TPR noted that smaller employers may find it “extremely challenging” to keep up with payment obligations and, as the government’s Coronavirus Job Retention Scheme (CJRS) is due to end in October, the near future could be the most challenging for some employers.
“For that reason, we will keep our approach under review as the impacts of the pandemic continue to unfold,” stated the author of the letter, TPR chief executive, Charles Counsell.
Although employers may struggle once the CJRS ends, TPR noted that the Cabinet Office has approved funding to run a campaign from August that will remind employers of their ongoing duties regardless of whether their staff are furloughed or not.
“As with all our messaging, we will consider the pressures of Covid-19 upon employers and how they may be trying to recover from an extremely difficult time,” wrote Counsell.
The letter was sent to the WPC in response to conclusions and recommendations that were relevant to TPR in the WPC’s report into the coronavirus outbreak in relation to workplace pensions.
Counsell noted that it has not seen widespread cessations or opt outs, but that there were “some”, and the regulator will continue to monitor the situation and update its guidance where appropriate.
“While we expect there will be a need for deficit recovery contribution (DRC) deferrals to continue, trustees should only consider them for an employer with immediate or demonstrable cashflow problems and after undertaking due diligence,” he added.
“We expect pension schemes to receive equitable treatment compared with other creditors and shareholders. We have made it clear trustees must ensure their scheme is not unfairly prejudiced by other creditors being inappropriately repaid in priority or through the paying of dividends while DRCs have been deferred.”

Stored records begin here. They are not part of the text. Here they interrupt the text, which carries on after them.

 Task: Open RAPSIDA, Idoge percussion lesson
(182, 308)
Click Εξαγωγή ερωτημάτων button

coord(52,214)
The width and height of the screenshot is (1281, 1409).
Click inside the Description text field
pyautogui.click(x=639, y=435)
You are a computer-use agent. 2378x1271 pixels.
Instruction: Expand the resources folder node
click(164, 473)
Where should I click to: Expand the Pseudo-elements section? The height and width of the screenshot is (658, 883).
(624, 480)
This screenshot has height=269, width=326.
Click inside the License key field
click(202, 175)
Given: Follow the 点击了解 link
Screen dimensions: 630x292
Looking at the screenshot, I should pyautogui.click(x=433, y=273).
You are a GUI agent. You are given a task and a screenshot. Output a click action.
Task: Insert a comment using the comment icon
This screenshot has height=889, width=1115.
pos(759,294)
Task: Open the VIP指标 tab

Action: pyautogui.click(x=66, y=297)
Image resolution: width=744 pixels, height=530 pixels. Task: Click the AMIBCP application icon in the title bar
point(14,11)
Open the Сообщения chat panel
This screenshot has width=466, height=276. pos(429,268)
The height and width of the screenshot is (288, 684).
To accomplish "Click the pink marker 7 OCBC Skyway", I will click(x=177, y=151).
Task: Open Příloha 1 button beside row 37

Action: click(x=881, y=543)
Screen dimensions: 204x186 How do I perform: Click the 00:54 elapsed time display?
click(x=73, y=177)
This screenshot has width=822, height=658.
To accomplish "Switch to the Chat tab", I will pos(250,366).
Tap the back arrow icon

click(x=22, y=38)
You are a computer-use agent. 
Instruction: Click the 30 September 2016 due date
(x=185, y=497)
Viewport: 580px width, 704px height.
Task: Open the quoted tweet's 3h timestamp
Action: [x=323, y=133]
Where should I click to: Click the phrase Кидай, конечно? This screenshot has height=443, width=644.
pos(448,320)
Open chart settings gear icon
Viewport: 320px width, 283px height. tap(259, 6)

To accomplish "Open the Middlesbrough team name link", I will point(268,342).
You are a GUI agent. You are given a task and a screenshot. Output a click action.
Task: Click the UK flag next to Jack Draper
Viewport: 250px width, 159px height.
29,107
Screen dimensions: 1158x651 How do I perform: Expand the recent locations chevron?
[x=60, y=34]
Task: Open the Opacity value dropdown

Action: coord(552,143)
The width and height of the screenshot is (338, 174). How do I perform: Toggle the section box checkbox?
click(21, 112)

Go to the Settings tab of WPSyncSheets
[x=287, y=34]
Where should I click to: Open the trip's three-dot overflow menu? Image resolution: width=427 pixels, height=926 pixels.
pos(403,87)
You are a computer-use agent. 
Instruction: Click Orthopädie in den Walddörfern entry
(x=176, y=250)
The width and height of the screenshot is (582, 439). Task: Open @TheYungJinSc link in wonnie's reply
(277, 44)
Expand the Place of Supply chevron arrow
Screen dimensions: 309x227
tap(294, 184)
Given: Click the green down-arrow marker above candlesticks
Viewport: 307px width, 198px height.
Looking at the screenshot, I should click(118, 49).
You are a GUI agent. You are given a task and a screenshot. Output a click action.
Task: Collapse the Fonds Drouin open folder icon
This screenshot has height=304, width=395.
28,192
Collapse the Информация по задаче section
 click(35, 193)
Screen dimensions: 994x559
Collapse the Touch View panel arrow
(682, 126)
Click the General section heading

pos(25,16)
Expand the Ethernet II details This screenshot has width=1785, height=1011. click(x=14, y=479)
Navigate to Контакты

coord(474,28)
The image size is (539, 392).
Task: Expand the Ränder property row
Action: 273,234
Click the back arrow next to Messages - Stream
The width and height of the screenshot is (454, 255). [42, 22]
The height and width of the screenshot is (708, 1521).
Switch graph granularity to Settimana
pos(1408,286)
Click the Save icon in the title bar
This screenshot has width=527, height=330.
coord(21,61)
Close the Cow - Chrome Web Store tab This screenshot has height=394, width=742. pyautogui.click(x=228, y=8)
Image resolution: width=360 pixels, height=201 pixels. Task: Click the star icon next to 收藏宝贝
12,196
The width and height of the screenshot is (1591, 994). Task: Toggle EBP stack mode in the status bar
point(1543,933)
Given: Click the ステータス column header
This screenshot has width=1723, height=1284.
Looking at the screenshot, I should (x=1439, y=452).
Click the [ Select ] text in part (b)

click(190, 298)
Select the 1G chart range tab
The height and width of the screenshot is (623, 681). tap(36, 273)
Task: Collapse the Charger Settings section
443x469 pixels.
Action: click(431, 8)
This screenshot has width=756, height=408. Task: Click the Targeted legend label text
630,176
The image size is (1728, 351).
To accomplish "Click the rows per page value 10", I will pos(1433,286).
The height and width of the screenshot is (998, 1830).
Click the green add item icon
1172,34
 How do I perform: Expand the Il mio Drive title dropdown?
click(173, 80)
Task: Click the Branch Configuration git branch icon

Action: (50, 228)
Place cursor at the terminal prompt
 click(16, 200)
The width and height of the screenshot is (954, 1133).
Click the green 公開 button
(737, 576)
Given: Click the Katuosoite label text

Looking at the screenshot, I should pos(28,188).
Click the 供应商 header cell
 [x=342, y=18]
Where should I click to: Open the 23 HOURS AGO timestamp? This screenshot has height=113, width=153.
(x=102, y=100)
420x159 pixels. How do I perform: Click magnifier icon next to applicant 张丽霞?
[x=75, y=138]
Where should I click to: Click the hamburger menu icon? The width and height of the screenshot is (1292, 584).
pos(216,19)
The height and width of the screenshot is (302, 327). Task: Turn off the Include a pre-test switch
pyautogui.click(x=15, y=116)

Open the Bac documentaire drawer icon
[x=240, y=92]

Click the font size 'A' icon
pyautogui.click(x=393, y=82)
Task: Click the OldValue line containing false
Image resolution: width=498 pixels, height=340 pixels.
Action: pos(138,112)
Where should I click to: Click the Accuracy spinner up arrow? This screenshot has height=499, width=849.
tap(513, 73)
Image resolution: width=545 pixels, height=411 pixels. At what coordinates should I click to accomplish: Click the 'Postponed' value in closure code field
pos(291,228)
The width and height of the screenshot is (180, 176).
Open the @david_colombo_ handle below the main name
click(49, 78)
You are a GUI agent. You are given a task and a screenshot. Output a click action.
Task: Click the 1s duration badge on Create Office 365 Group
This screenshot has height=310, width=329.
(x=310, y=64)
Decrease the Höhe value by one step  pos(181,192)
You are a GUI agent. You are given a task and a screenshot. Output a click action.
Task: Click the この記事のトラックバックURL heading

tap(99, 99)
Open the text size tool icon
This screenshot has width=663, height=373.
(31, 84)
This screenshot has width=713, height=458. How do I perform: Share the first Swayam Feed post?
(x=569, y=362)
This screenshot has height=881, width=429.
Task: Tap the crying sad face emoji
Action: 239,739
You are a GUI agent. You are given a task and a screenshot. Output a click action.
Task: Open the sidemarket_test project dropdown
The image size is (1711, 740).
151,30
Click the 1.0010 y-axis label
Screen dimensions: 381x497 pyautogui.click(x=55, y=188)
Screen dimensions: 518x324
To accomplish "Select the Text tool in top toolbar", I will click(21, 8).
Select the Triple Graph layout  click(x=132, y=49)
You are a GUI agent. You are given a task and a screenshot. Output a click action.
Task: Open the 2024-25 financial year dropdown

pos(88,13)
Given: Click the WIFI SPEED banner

In a blog published today (5 August), Counsell noted that TPR had received 108 revised recovery plans since March.
Of these, almost 86 per cent have seen schemes agree to defer their employer's DRCs, the majority from small schemes and relating to sectors most affected by Covid-19.
TPR has urged trustees in situations where it has been judged necessary to suspend or reduce contributions from an employer to seek "appropriate mitigations".
These include the cessation of dividends and other covenant leakage until suspended DRCs are paid, arrangements for contributions to resume or increase based on appropriate triggers, and ensuring that the payment period for recovering deferred DRCs is no longer than the scheme's existing recovery plan if possible.
Due to the current environment, Counsell said that the regulator had refocused its relationship supervision of schemes to address issues arising from the pandemic.
“Our event supervision team is liaising with other schemes, taking a risk-based approach where we see that schemes are displaying a range of risk indicators or where it appears that the easements we have put in place are not being used in line with our guidance,” he explained.